_Recorded information_.
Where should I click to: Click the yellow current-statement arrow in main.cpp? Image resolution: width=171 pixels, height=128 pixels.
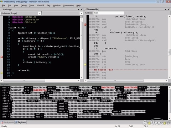pyautogui.click(x=2, y=73)
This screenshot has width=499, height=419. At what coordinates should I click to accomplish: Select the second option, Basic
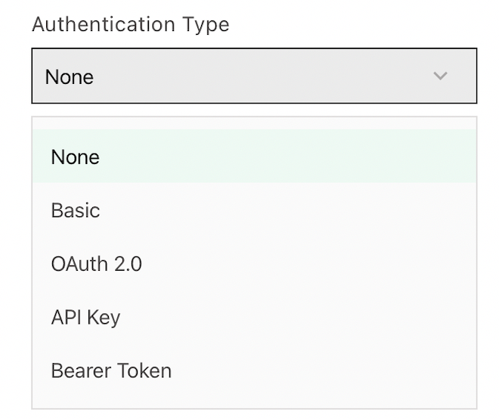click(254, 210)
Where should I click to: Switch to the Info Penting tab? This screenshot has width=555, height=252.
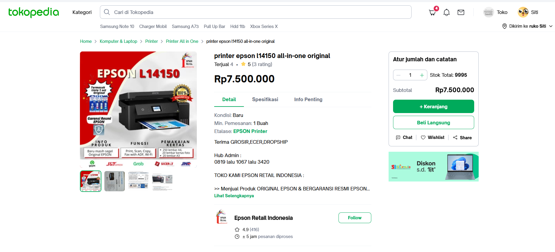(308, 99)
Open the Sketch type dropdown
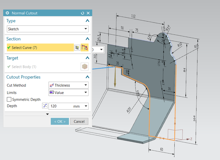This screenshot has height=160, width=220. tap(86, 29)
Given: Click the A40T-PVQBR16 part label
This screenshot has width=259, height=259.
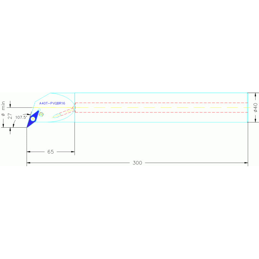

_Instructions for the task_. Copy exactly the lines from the line containing "This screenshot has width=499, height=419." through the last line of the records, both included, and omit every picture.

_Exercise solution_.
This screenshot has width=499, height=419. At what coordinates should I click to accomplish: Select the second option, Basic
click(254, 210)
Where should I click to: Switch to the Info Penting tab? This screenshot has width=555, height=252.
(308, 99)
Open the Sketch type dropdown
This screenshot has height=160, width=220. tap(86, 29)
Given: Click the A40T-PVQBR16 part label
This screenshot has width=259, height=259.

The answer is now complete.